» Reading text:
-- Opening Marker --
Donofrio: If you’re a board member, you can start by asking the CEO to bring you their definition – their understanding of the corporate culture. The BRC was very cautious to not suggest that we build culture committees. That’s not what this is about. It’s got to permeate everything you do. Wherever you engage as a director, you need to understand what that culture is, what the shared assumptions are. You can then look for it in audit, in compensation, in governance, in technology, at every turn with the mindset that it’s not just about results, it’s about effort.

These are the pragmatic sides of this issue. As a director, and I don’t want to indict all directors, we tend to want to step back. “We’re so busy, we’re doing so much, that’s the CEO’s job, we shouldn’t be doing this…” If as a director you can’t honestly feel the culture of a company and understand it in a very short period of time, you should worry.

Let’s talk about the role of the General Counsel and legal team. What can the General Counsel or Chief Legal Officer do to support a positive, resilient culture that can help the company thrive and help it survive in difficult times?

Donofrio: It’s not just the Chief Legal Officer. Every committee is staffed by some legal function, whether it’s the General Counsel or someone else. Across the entire legal function, their attitude needs to be to keep pushing these issues in front of the board and make sure the board is being thoughtful about culture.

I know lawyers understand exactly what I’m saying about effort and results. They know the balance better than anyone. When the results are way out of whack, they become suspicious because good lawyers are that way. They have to feel free to enable the board to see when that effort was manipulated, managed, forced, contrived. They have an obligation to make sure that it comes through. That’s not their decision – what to do about it – but their obligation is to make sure that the board is seeing a balanced view. If you stick with that simple thought around effort and results as a board member, enabled by a good General Counsel, everything’s going to move faster and get better sooner.

I’m not loading this all on the General Counsel, but in many ways the General Counsel can be the enabler for the release of this report into the committees and the company.

Gayle: You pointed out very clearly the important role that the General Counsel can play. But the CEO is the Chief Culture Officer. The CEO is responsible ultimately for culture. But the role of the General Counsel is a special one. It often can be the voice of moral authority. That said, we all felt very strongly that it is the CEO’s responsibility to both help define culture and to be the standard bearer for the culture of the organization.

There’s a great phrase in the report about the “buzz at the bottom” of a company. It’s very difficult to understand a culture from the outside. Directors are both outside and inside. How can they do it?
-- Closing Marker --
» Collected data:
-- Opening Marker --
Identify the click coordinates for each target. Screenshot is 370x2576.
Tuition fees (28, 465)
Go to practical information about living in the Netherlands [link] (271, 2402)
-- Closing Marker --
» Task item A:
Say whether each statement agrees with the interview on corporate culture. Answer yes or no for each, and quote the deciding words from the interview.
(i) The BRC recommended that boards set up culture committees.
(ii) Donofrio says the General Counsel should decide what to do when effort has been manipulated.
(iii) Gayle calls the CEO the Chief Culture Officer.
» Task item B: Shorten the paragraph of the interview on corporate culture that begins "I know lawyers understand exactly" and keep its main facts.
» Task item C: Resume the interview on corporate culture after its final line.

» Final answer A:
(i) No: "The BRC was very cautious to not suggest that we build culture committees."
(ii) No: "That’s not their decision – what to do about it – but their obligation is to make sure that the board is seeing a balanced view."
(iii) Yes: "But the CEO is the Chief Culture Officer."

» Final answer B: Lawyers understand the balance between effort and results better than anyone, and they grow suspicious when results are far out of line. They must feel free to show the board when effort was manipulated, managed, forced or contrived. Deciding what to do about it is not their role, but making sure the board sees a balanced view is. A board member who holds to this idea of effort and results, with a good General Counsel's help, will see things move faster and improve sooner.

» Final answer C:
Gayle: Clearly, there’s an advantage to being a bit removed because people are so immersed in their own culture – somebody said it’s like air; it surrounds you all the time. If you’re working in your own culture every day, you may not have the objectivity that it takes to see what’s going right and to avoid what’s going wrong.

There’s a quote in the report here about breathing your own exhaust.

Gayle: Exactly. That slight distance of being an outside-insider, if you will, as a director probably provides that objectivity. That said, going to board meetings is never going to be enough to understand the culture. Directors have a responsibility to get inside, see the operations, talk to other staff besides those present at board meetings. I think it is incumbent on directors to figure it out. Good CEOs encourage that. I’ve sat on boards with CEOs who actively encouraged us to know key staff so that we would be more in touch with the real issues on the ground.

Donofrio: When the CEO doesn’t want you to do that, that’s usually a signal that there’s something wrong with the culture. If they’re keeping you away from people, it’s probably a good indication that something is out of whack.

We’re not suggesting that you live there 365 days a year, but there needs to be an interactive model. Helene said it well. If all you do is go to board meetings or committee meetings and expect that’s going to help you determine the culture of the company, you’re wrong. And you need the CEO to agree with you and sign up for it. If not, you probably picked the wrong CEO. Either you get out or you get them out.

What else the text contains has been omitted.